Two of the CVEs that are getting patches this month target NT LAN Manager (NTLM) for remote code execution attacks on Windows systems and were discovered by Preempt Security. NTLM is an old authentication protocol used with Exchange and Active Directory Federation Services that's subject to relay attacks, where an attacker is able to leverage a server's challenge-response mechanism to gain access on another server. NTLM is still in use, despite Microsoft's recommendation to use Kerberos instead.
Preempt Security is claiming credit for finding this month's CVE-2019-1019 vulnerability, a NETLOGON security bypass issue that's present in all supported Windows systems. It's also claiming credit for CVE-2019-1040, a Message Integrity Check vulnerability that can be used to downgrade NTLM security on all supported Windows systems.

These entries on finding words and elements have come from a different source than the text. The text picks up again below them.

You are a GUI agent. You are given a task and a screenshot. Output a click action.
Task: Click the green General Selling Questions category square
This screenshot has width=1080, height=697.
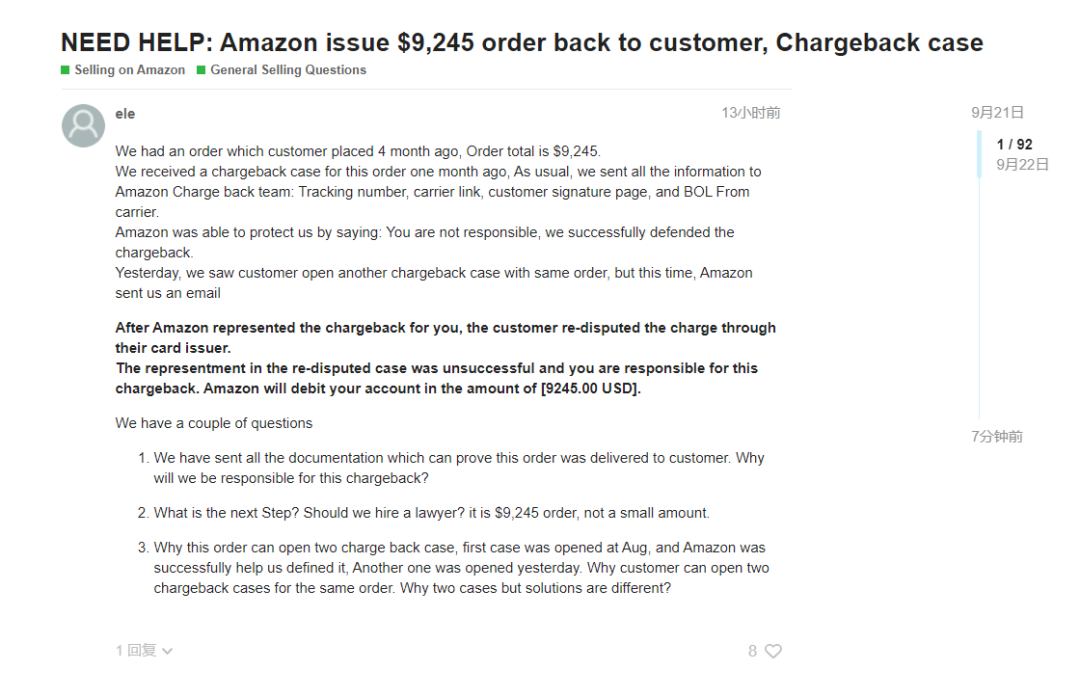pyautogui.click(x=201, y=70)
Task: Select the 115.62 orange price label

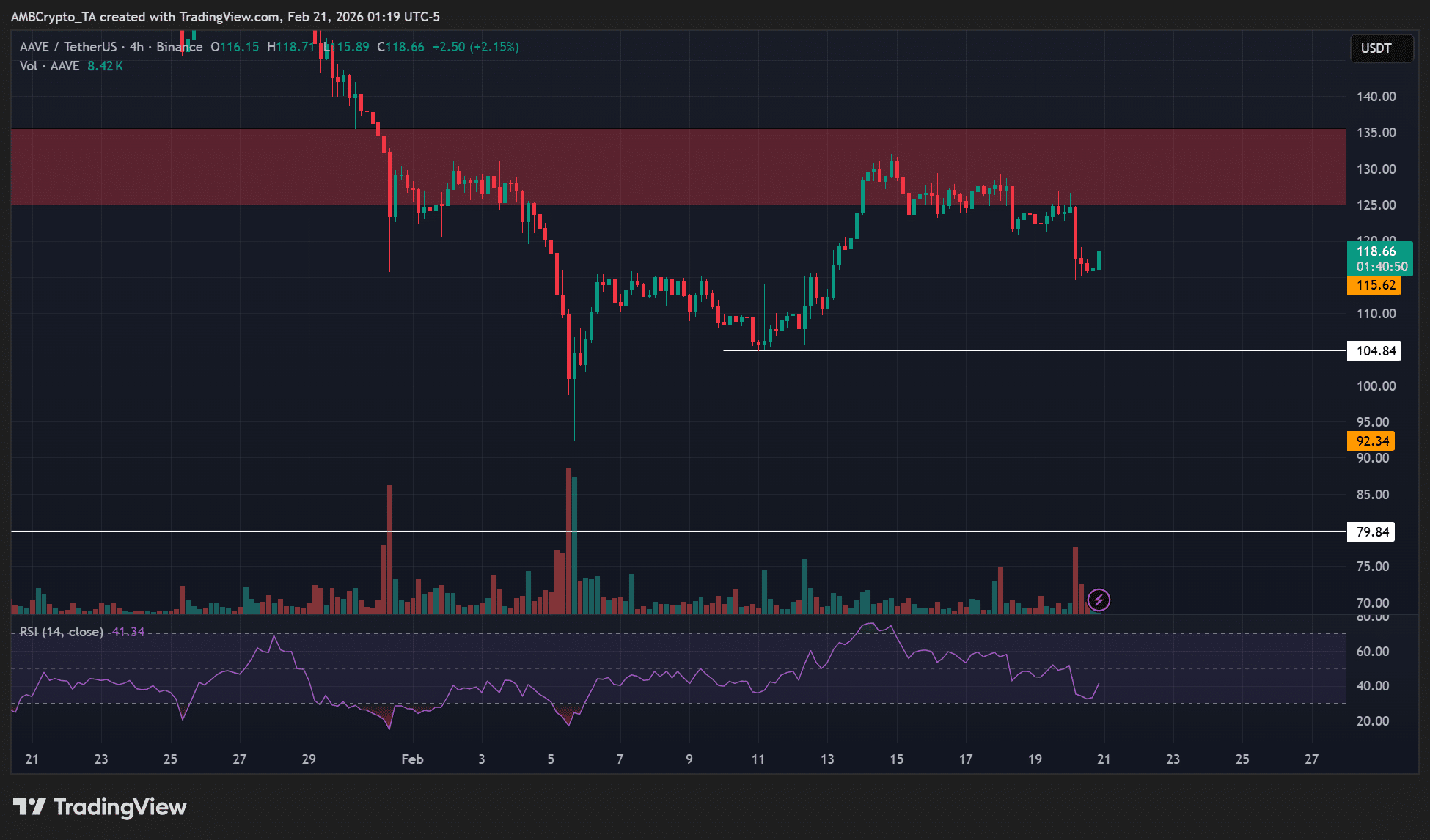Action: click(x=1374, y=285)
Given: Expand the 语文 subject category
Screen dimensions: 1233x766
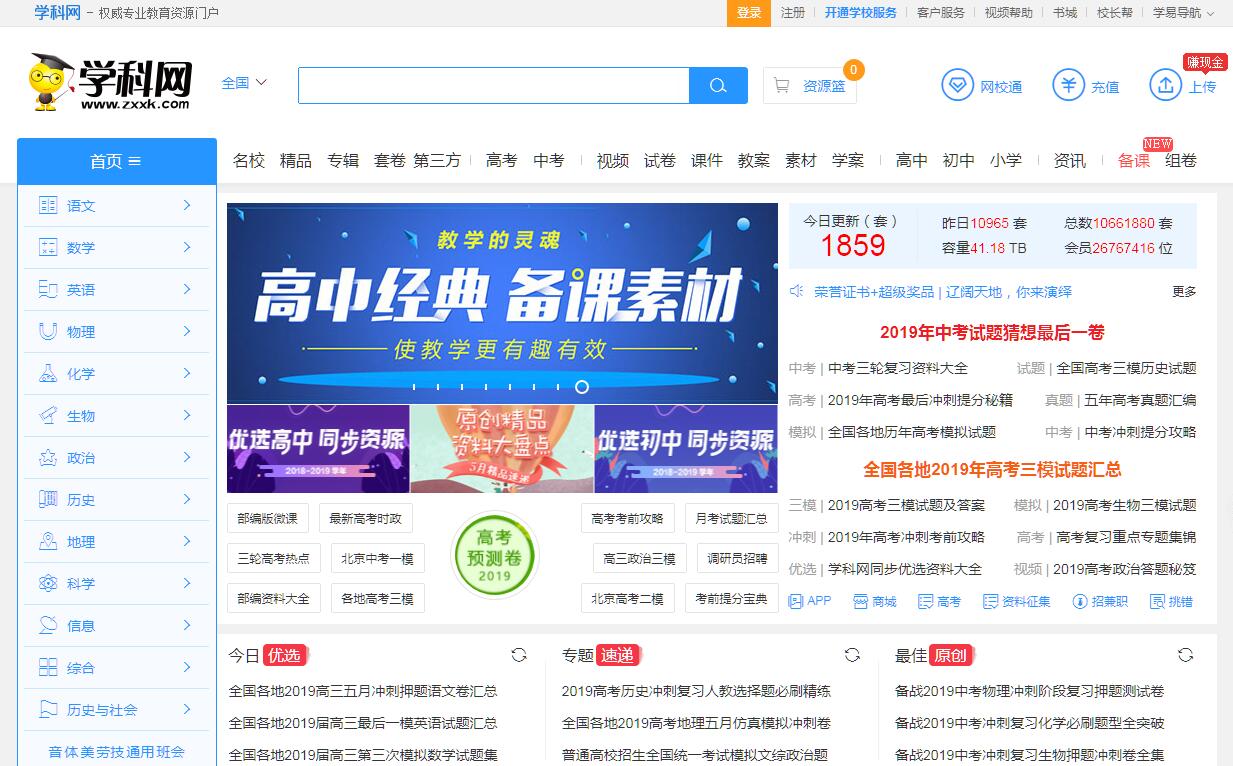Looking at the screenshot, I should click(x=186, y=205).
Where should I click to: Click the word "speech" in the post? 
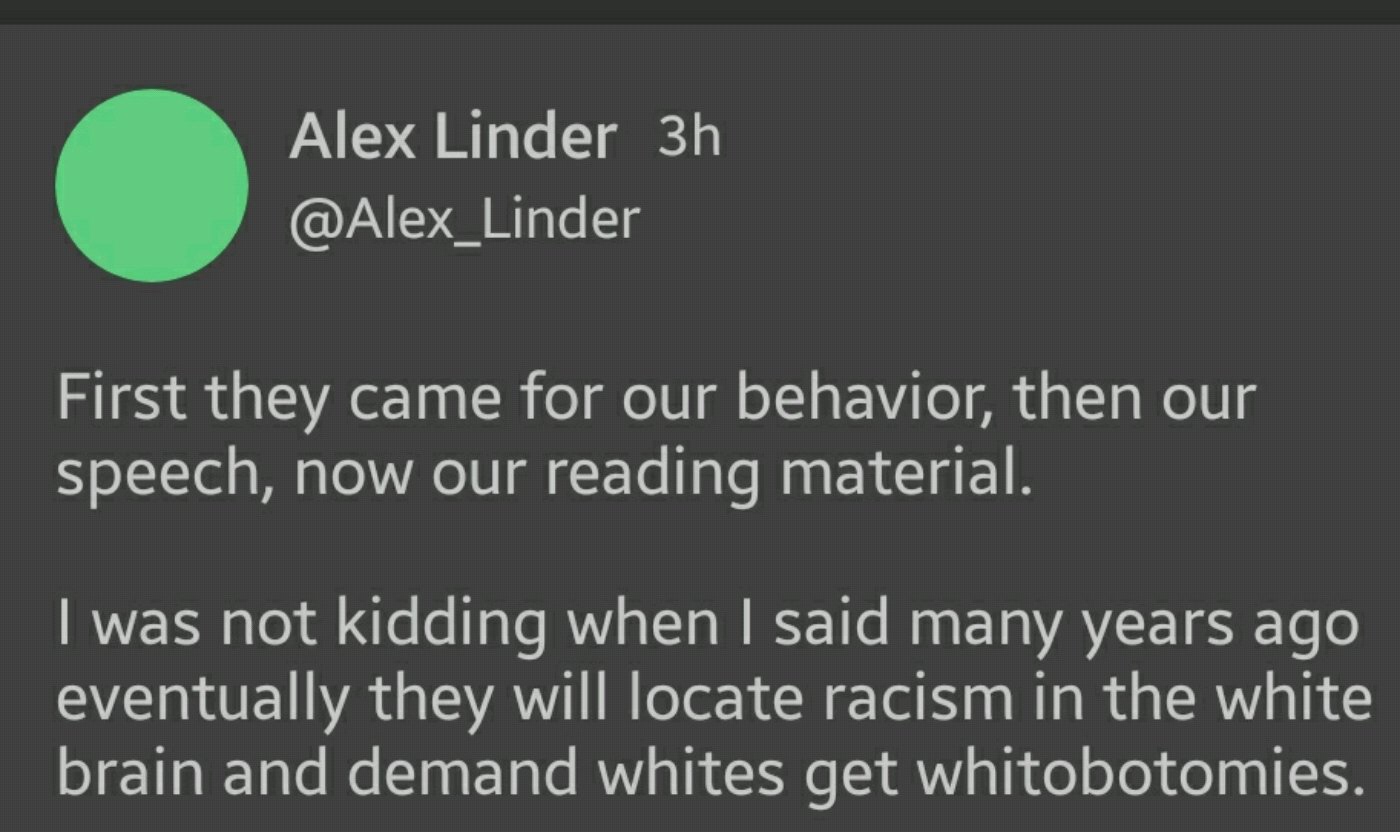pyautogui.click(x=165, y=474)
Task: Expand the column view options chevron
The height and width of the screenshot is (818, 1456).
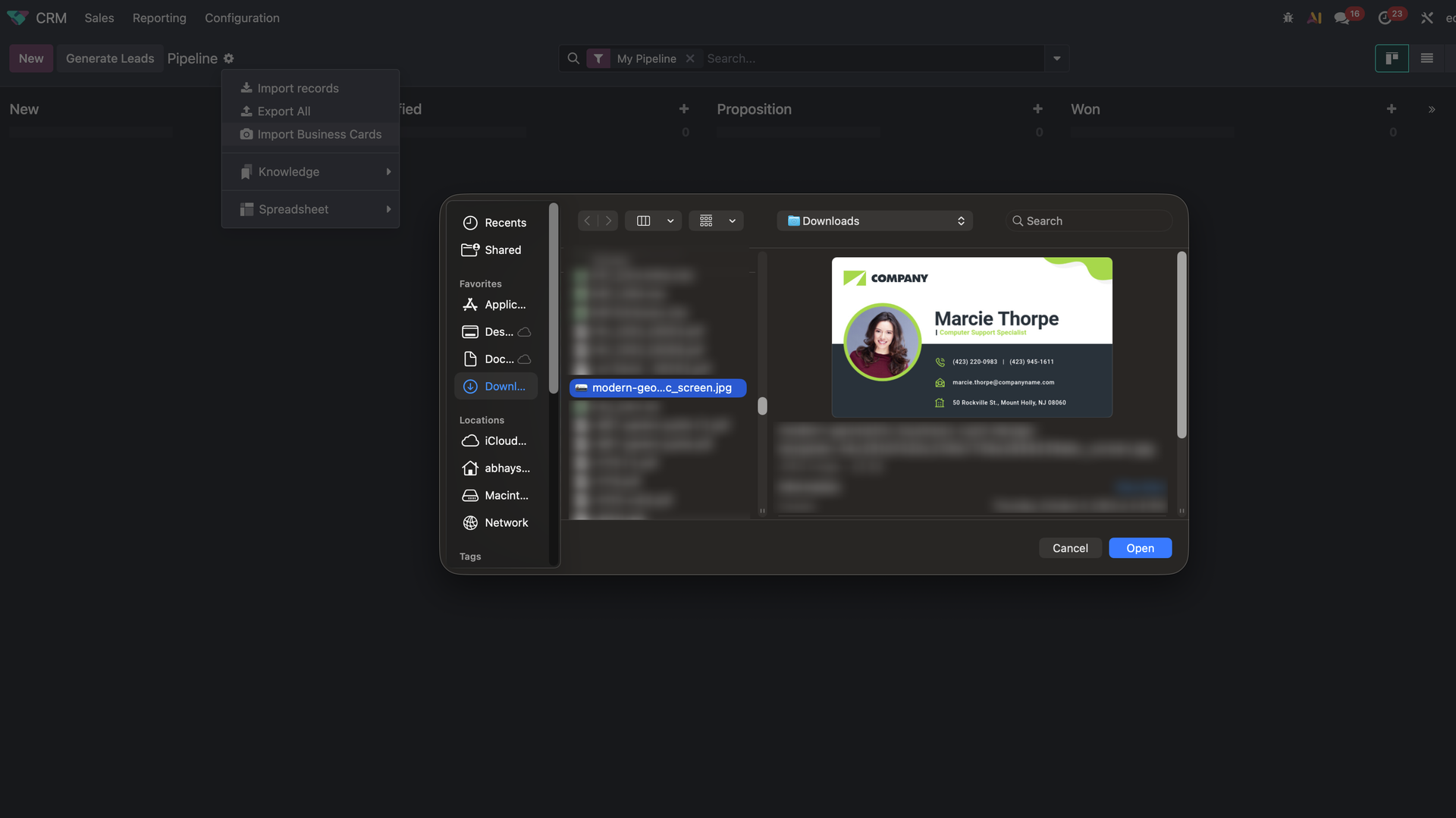Action: (x=670, y=221)
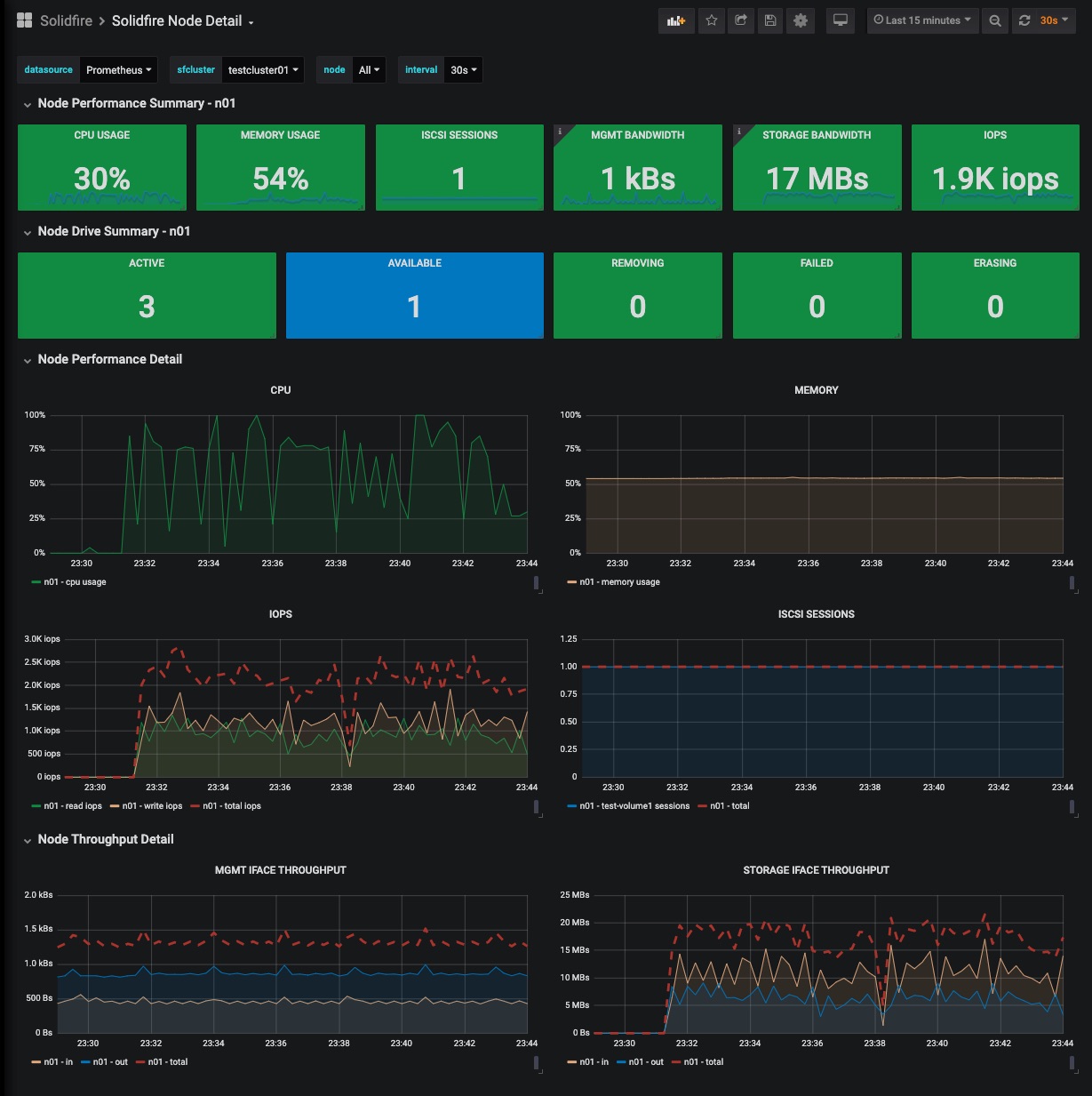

Preempt Security researchers were able to "bypass all major NTLM protection mechanisms" by leveraging these vulnerabilities, according an announcement by Yaron Zinar, a senior security researcher at Preempt:
These vulnerabilities allow attackers to remotely execute malicious code on any Windows machine or authenticate to any HTTP server that supports Windows Integrated Authentication (WIA) such as Exchange or ADFS. All Windows versions are vulnerable.
Zinar recommended applying Microsoft's patches, but added that configuration changes are needed to be fully protected. He recommended enforcing SMB signing, blocking NTLM version 1, enforcing LDAP/S signing and enforcing EPA. Removing NTLM where it's not needed is also recommended.
Zinar and fellow Preempt Senior Security Researcher Marina Simakov plan to describe these vulnerabilities at the Black Hat USA 2019 event in August.
Caution on Remote Desktop Protocol Use
Even though this month's voluminous security patches likely will keep IT pros busy, organizations should still be proactive regarding last month's Remote Desktop Services (RDS) patch for the so-called wormable "BlueKeep" vulnerability (CVE-2019-0708), according to Goettl.
In addition, they should review their computing environment's use of the Remote Desktop Protocol (RDP). The added reason is that there's a so-called "GoldBrute" botnet that's active, he noted.
"Currently around 1.6 million public facing RDP servers are under the attack of this botnet," Goettl said. "Instead of exploiting a vulnerability, GoldBrute is attacking weak passwords."
IT pros should check their computing environment's RDP configurations and either block RDP or restrict access to it.
"Ideally blocking RDP at the perimeter is best," Goettl said. "Restricting access to over a VPN controls the exposure of RDP more. Enabling Network Level Authentication can help mitigate BlueKeep. Ensure any credentials available over RDP have strong passwords that are changed regularly."
More details about the GoldBrute botnet can be found in this Kaspersky Threatpost story.
Kurt Mackie is senior news producer for the 1105 Enterprise Computing Group.